Fidelity hat ein rund 25-köpfiges Versicherungsteam, das Versicherer global berät. Besonderes Interesse haben Versicherer unter anderem daran, Trends bei Produkten und Anlageideen sowie Research von uns zu beziehen sowie die Auswirkungen regulatorischer Vorschriften zu diskutieren. Zunehmende Nachfrage sehen wir zudem bei der Analyse von Versicherungsportfolios nach verschiedenen Gesichtspunkten, wie die Kreditanalyse von Unternehmensanleihen, die Renditeoptimierung mit angestrebten Portfolio-Solvabilitätskoeffizienten und ESG-Beschränkungen, sowie potenziellen Dekarbonisierungspfaden.
Wie organisieren Sie Ihren Bereich, um besser auf die spezifischen Kundenbedürfnisse eingehen zu können?

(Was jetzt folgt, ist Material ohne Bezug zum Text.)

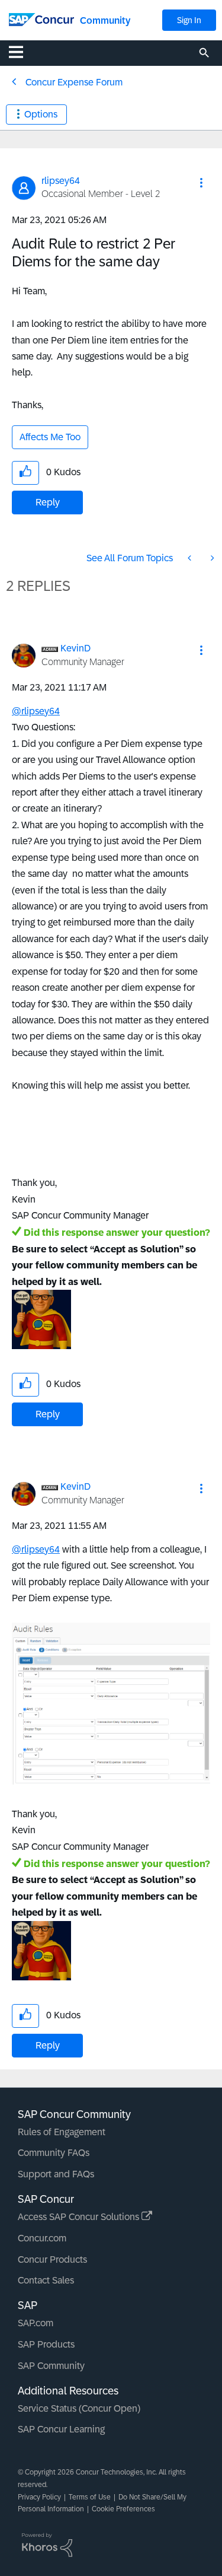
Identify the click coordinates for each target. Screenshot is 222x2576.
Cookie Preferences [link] (123, 2509)
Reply (48, 502)
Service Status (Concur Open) (79, 2408)
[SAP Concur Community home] (41, 19)
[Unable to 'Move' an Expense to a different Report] (211, 558)
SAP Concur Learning (61, 2429)
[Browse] (22, 51)
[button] (201, 183)
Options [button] (40, 114)
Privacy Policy (39, 2497)
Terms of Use (90, 2497)
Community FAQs (53, 2153)
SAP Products (46, 2344)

Annika Milz: Es ist uns äußerst wichtig, passgenau auf Kundenanfragen und ihre Bedürfnisse zu reagieren. Unsere Kundenbetreuer sind daher im jeweiligen Land auf Kundensegmente spezialisiert und werden von Experten für die einzelnen Anlageklassen, wie beispielsweise Private Credit, unterstützt. Darüber hinaus haben wir kundenspezifische Kompetenzzentren wie unser Insurance Solutions-Team gegründet, das die Kundenbetreuer vor Ort mit ihrem regulatorischen und aktuariellen Know-how unterstützt. Damit vereinen wir lokale mit regulatorischer und Investment-Expertise.
Das Interview führte Anja Schüür-Langkau, Chefredakteurin Versicherungsmagazin, schriftlich.